§ **DATA FOR THIS TASK**
• • • • • • •
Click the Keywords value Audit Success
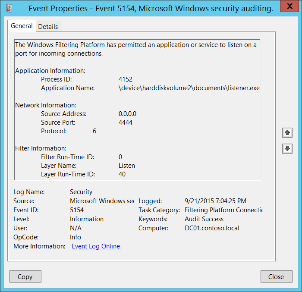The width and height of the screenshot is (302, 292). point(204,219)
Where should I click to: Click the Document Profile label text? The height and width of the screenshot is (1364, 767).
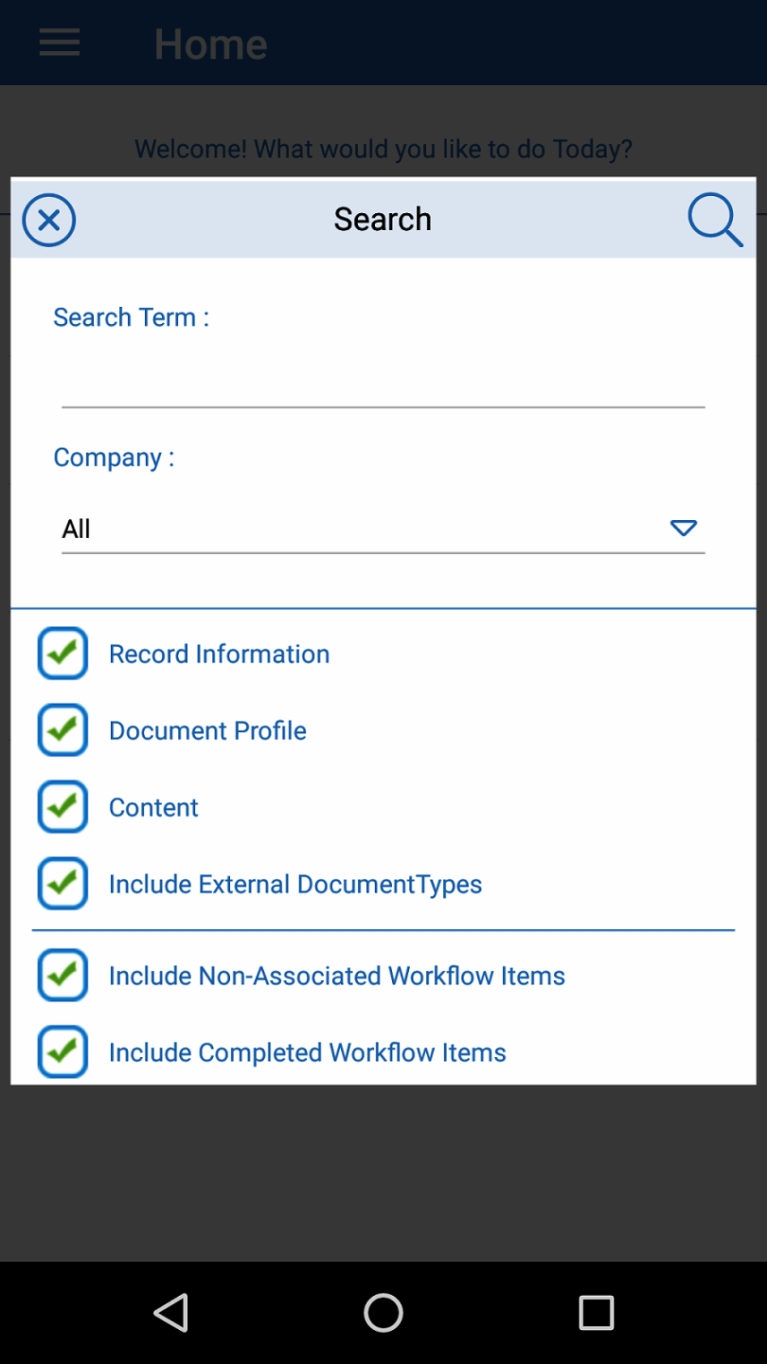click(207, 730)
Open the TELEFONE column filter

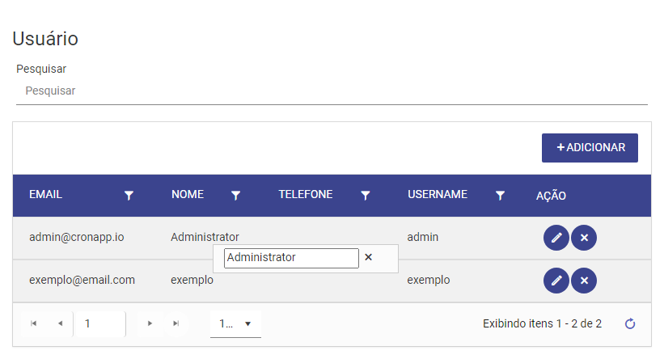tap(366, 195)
• • • • • • •
§ **TASK OBJECTIVE**
Copy out every line of the material above word for word, without the pictures.

§ **EXERCISE SOLUTION**
Click the Keywords value Audit Success
The width and height of the screenshot is (302, 292). point(204,219)
Where should I click to: Click the Document Profile label text? The height and width of the screenshot is (1364, 767).
click(207, 730)
Open the TELEFONE column filter

tap(366, 195)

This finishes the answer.